Biodistribution and radiation dosimetry of 11C-labelled docetaxel in cancer patients.

PURPOSE

Docetaxel is an important chemotherapeutic agent used for the treatment of several cancer types. As radiolabelled anticancer agents provide a potential means for personalized treatment planning, docetaxel was labelled with the positron emitter (11)C. Non-invasive measurements of [(11)C]docetaxel uptake in organs and tumours may provide additional information on pharmacokinetics and pharmacodynamics of the drug docetaxel. The purpose of the present study was to determine the biodistribution and radiation absorbed dose of [(11)C]docetaxel in humans.

METHODS

Biodistribution of [(11)C]docetaxel was measured in seven patients (five men and two women) with solid tumours using PET/CT. Venous blood samples were collected to measure activity in blood and plasma.

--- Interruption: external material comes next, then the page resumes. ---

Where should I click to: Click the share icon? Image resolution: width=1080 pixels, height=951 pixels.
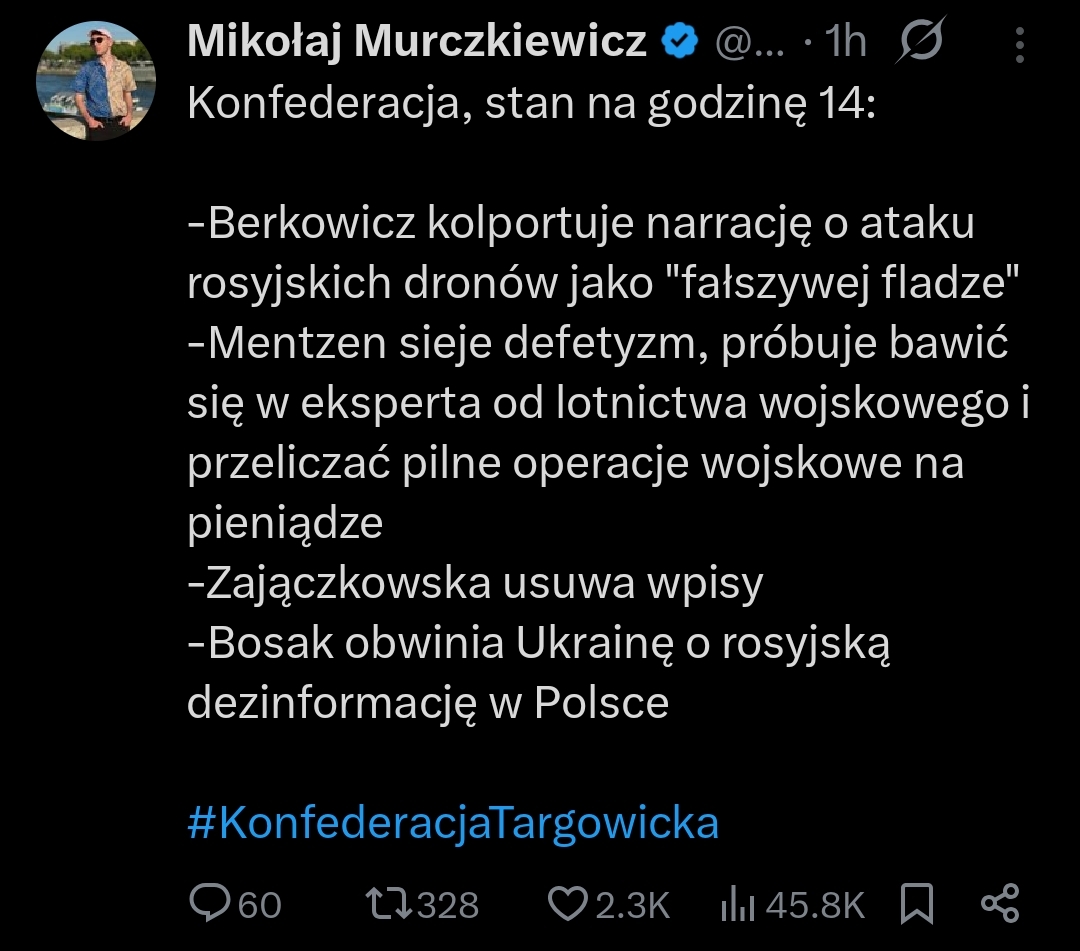pyautogui.click(x=1000, y=904)
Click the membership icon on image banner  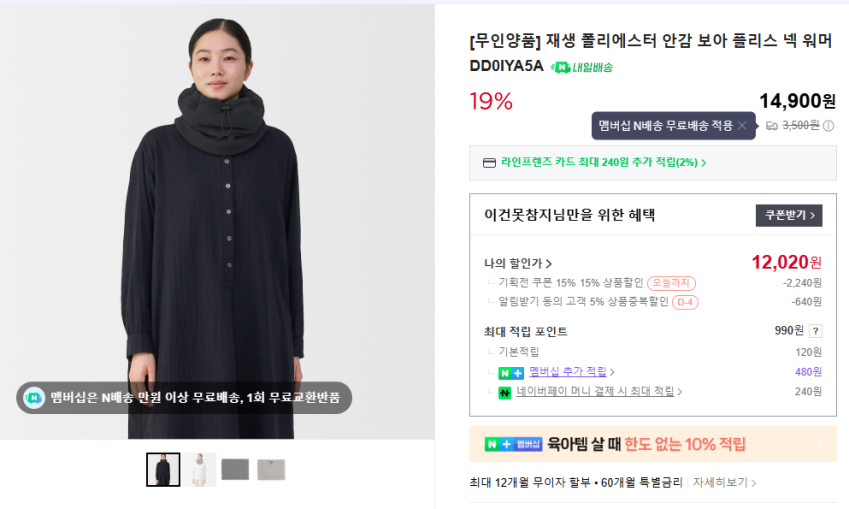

Regions of interest (ROI) for various source organs were defined on PET (high [(11)C]docetaxel uptake) or CT (low [(11)C]docetaxel uptake). ROI data were used to generate time-activity curves and to calculate percentage injected dose and residence times. Radiation absorbed doses were calculated according to the MIRD method using OLINDA/EXM 1.0 software.

RESULTS

Gall bladder and liver demonstrated high [(11)C]docetaxel uptake, whilst uptake in brain and normal lung was low. The percentage injected dose at 1 h in the liver was 47 +/- 9%. [(11)C]docetaxel was rapidly cleared from plasma and no radiolabelled metabolites were detected. [(11)C]docetaxel uptake in tumours was moderate and highly variable between tumours.

CONCLUSION

The effective dose of [(11)C]docetaxel was 4.7 microSv/MBq. As uptake in normal lung is low, [(11)C]docetaxel may be a promising tracer for tumours in the thoracic region.